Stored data
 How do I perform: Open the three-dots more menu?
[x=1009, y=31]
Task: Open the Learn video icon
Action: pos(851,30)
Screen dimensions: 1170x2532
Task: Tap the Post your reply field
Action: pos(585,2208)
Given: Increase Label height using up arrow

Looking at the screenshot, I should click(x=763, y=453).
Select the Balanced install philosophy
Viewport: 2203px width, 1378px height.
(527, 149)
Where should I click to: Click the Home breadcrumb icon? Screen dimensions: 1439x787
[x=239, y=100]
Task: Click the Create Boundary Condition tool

● **EXERCISE AIM**
After the last line, print all the entries once again, unchanged.

● **RESULT**
 How do I perform: Open the three-dots more menu?
[x=1009, y=31]
Task: Open the Learn video icon
Action: pos(851,30)
Screen dimensions: 1170x2532
Task: Tap the Post your reply field
Action: pos(585,2208)
Given: Increase Label height using up arrow

Looking at the screenshot, I should click(x=763, y=453).
Select the Balanced install philosophy
Viewport: 2203px width, 1378px height.
(527, 149)
Where should I click to: Click the Home breadcrumb icon? Screen dimensions: 1439x787
[x=239, y=100]
Task: Click the Create Boundary Condition tool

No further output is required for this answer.